Punto de vista icónico de toledo, André Masson.
La palabra
“durazno” no se parece tanto a los duraznos…La palabra, que la vi volando y
creciendo adentro de mi uñas, es una palabra violenta. Una palabra que tiene el
color de las hormigas.
El durazno, en
cambio, es una fruta hermosa (no quiero decir, ojo con eso, que la palabra no
sea hermosa también). El durazno, si lo miras desde arriba, se parece a las
nalgas de una nena, y el anito ahí, en la mitad de un cosmos. Es peludito, el
durazno. Es amarillo, anaranjado, medio verde, medio rosado. Tiene la forma y
el tiempo del planeta tierra cuando lo miras desde un cohete que ya salió a la
parte negra del cielo. Y cuando lo muerdes, cuando le sacas el juguito, llegan
a ti, como una explosión de burbujas en el dolor de las canas y los zapatos
rotos de tanto caminar, todos los recuerdos del mundo. Comer durazno es una
forma de recordar lo que ha sido de la vida.
Mi primer
recuerdo es un durazno. Después descubrí mi amor por las guitarras acústicas,
después supe que iba a ser escritor, después supe que iba a ser un poeta miserable
que anda vomitando los andenes de la ciudad; después llegó a mí, de repente, ese
odio absoluto por todos los escritores que quedaban vivos en Colombia, y
después, mucho después, estoy aquí: escribiendo cuentos como un loco para que
vengan todos los escritores y todos los poetas a decir que uno cómo se atreve a
publicar cuentos tan malos.

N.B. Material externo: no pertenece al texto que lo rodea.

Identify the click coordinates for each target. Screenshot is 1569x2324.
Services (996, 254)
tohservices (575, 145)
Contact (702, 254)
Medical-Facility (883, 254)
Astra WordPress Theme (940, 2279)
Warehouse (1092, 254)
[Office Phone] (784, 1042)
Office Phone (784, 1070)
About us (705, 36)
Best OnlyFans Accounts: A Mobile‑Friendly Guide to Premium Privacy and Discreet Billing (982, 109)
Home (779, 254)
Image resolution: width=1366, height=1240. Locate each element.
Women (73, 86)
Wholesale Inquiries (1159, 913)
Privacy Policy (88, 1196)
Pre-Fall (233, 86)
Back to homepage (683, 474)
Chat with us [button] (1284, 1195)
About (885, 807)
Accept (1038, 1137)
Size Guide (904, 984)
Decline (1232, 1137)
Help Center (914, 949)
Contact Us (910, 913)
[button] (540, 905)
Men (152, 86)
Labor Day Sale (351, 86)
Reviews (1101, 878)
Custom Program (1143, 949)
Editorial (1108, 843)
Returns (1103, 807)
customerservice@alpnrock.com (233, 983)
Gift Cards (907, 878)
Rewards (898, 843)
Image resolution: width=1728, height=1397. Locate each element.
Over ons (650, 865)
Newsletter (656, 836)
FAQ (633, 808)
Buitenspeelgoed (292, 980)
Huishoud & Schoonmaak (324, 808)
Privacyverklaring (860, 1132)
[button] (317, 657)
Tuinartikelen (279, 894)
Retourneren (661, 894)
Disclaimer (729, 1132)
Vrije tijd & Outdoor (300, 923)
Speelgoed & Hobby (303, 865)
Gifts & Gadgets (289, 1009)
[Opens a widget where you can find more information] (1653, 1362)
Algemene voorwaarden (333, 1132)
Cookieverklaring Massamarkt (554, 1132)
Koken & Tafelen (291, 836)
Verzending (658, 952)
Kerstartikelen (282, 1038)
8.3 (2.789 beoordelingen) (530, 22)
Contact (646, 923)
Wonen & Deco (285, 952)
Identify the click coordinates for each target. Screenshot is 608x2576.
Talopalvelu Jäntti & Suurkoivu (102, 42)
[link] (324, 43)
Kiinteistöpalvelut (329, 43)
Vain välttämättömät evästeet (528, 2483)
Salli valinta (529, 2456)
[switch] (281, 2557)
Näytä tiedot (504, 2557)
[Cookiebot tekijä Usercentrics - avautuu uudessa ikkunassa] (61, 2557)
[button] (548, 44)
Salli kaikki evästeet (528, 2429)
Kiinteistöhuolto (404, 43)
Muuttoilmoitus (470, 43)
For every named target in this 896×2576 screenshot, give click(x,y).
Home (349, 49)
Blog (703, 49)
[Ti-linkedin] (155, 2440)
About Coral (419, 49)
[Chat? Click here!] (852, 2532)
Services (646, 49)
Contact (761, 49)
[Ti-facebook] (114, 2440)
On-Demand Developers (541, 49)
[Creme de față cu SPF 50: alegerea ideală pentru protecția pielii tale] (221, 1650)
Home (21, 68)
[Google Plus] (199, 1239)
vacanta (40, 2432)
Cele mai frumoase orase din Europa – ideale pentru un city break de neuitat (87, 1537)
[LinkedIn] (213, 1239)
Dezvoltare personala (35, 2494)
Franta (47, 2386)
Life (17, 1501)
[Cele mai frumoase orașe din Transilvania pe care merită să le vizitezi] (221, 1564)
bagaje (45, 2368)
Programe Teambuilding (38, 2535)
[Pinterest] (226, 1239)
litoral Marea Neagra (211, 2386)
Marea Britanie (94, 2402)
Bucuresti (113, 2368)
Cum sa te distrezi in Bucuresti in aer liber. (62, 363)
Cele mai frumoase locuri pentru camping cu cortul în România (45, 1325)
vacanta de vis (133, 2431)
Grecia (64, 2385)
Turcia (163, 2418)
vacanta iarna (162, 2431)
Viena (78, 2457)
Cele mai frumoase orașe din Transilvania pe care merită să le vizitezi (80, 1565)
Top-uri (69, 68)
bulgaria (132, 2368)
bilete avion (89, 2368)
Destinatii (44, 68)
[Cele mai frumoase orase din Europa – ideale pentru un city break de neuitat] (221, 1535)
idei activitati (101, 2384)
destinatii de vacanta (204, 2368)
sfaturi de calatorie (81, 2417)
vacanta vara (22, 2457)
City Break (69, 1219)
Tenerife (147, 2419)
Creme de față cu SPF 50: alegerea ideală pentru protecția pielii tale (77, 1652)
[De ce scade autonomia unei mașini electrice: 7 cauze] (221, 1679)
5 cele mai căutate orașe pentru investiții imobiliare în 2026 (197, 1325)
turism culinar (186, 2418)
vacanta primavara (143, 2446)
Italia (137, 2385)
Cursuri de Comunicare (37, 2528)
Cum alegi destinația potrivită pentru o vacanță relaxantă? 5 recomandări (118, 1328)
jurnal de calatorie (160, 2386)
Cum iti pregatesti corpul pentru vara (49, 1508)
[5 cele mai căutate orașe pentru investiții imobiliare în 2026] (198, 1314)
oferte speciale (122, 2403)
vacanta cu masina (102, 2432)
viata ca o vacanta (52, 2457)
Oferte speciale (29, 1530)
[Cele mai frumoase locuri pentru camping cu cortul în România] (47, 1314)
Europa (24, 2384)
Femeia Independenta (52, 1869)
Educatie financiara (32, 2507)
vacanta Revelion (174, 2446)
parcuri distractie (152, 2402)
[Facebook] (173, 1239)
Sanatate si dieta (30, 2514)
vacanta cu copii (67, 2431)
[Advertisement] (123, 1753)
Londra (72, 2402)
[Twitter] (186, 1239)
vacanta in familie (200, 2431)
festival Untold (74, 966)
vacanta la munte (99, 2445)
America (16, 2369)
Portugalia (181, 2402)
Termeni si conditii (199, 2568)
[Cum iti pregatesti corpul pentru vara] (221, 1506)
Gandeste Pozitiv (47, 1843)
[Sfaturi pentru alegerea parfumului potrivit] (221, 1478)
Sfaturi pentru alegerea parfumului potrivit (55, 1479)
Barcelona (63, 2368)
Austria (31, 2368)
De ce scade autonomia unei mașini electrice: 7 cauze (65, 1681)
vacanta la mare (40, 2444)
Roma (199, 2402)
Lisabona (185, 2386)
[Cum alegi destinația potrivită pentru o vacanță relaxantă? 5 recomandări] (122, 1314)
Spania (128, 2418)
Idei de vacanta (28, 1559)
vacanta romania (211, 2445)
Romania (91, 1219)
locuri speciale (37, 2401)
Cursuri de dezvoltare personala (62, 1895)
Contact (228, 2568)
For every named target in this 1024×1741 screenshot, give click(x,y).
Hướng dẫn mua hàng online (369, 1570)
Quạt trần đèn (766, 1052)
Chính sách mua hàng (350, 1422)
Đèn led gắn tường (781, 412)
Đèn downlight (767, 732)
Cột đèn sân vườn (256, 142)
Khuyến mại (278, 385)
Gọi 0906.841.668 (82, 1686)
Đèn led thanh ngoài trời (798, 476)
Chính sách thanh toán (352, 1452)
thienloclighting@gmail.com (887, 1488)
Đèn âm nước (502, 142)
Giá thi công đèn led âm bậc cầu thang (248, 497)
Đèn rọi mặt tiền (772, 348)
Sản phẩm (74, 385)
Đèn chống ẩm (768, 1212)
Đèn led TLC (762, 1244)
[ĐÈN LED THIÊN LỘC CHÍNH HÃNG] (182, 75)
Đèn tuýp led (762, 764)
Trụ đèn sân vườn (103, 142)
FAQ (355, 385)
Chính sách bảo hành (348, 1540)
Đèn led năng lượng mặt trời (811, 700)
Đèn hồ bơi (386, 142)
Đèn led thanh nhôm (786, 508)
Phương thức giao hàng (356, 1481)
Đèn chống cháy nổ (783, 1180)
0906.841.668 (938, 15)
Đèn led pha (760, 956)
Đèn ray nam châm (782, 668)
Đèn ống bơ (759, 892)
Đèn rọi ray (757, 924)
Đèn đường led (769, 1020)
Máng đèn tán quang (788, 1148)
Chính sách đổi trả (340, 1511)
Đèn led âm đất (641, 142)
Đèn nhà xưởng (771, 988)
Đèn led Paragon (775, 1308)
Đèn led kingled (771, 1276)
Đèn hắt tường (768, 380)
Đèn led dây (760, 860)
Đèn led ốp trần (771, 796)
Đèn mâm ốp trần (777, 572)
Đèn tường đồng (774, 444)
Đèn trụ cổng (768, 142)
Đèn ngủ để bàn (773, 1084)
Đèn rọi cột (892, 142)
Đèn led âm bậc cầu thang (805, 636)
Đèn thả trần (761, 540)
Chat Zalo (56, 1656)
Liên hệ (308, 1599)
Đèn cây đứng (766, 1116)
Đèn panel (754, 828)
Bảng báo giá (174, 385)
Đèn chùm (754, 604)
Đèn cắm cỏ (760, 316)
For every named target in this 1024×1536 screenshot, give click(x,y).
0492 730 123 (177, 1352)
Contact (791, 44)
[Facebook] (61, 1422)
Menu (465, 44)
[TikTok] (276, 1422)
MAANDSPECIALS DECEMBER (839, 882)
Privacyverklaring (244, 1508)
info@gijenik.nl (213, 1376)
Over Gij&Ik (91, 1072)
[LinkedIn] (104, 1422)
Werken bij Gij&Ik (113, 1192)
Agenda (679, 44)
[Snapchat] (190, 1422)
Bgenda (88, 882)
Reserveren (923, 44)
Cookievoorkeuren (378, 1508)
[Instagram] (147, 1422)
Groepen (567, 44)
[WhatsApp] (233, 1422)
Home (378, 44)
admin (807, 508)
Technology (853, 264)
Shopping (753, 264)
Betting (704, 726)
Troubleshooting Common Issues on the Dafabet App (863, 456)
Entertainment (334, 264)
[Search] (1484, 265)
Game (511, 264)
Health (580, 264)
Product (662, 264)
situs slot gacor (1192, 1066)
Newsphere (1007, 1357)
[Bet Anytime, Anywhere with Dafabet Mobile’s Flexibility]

Con tanto error gramatical, con tanta rabia tan
desbordada y tan mal plasmada en el papel.
“Disculpa –me
dijo un pelafustán de esos– ,te leí al mismo tiempo que a Verlaine. Te tocó una
competencia dura. ¡Tus cuentos, a fin de cuentas, son una porquería!”.
“Pues usted es
una gonorreita; usted es un señor muy feo, señor”, le dije yo. No se me ocurrió
nada más inteligente para decir.
Después me fui
para mi casa, me miré al espejo y me di cuenta de que me era imposible evitar
las lágrimas. Estaba tristísimo. “¿Por qué todo el mundo dice que mis cuentos y
mis poemas son tan malos, mamita?, yo siento que soy un buen escritor”, le
decía yo a mi madre con los ojos rojos de tanta angustia. “Tranquilo, mi amor,
–me decía ella– lo que pasa es que no te
entienden. Algún día te van a descubrir. Algún día se van a dar cuenta de que
no ha nacido un mejor escritor en este país desgraciado”.
Me fui a tomar
un café, a fumar un Piel Roja, a comer un durazno. Saqué el cuadernito y empecé
a escribir un cuento sobre el color de una hormiga, que es violento, que es
lento, que no le hace caso a la gramática…
Mi primer
recuerdo, decía, es un durazno. El durazno, que estaba como mojado, permanecía
estático, levitado, en una pequeña mesa de madera. Recuerdo muy bien que era la mesa de algún
cuarto. No era la cocina. No era el comedor. Era un cuarto con dos camas sencillas, con unos guantes de
box colgando de la puerta, sin libros,
sin cuadernos, sin guitarras acústicas.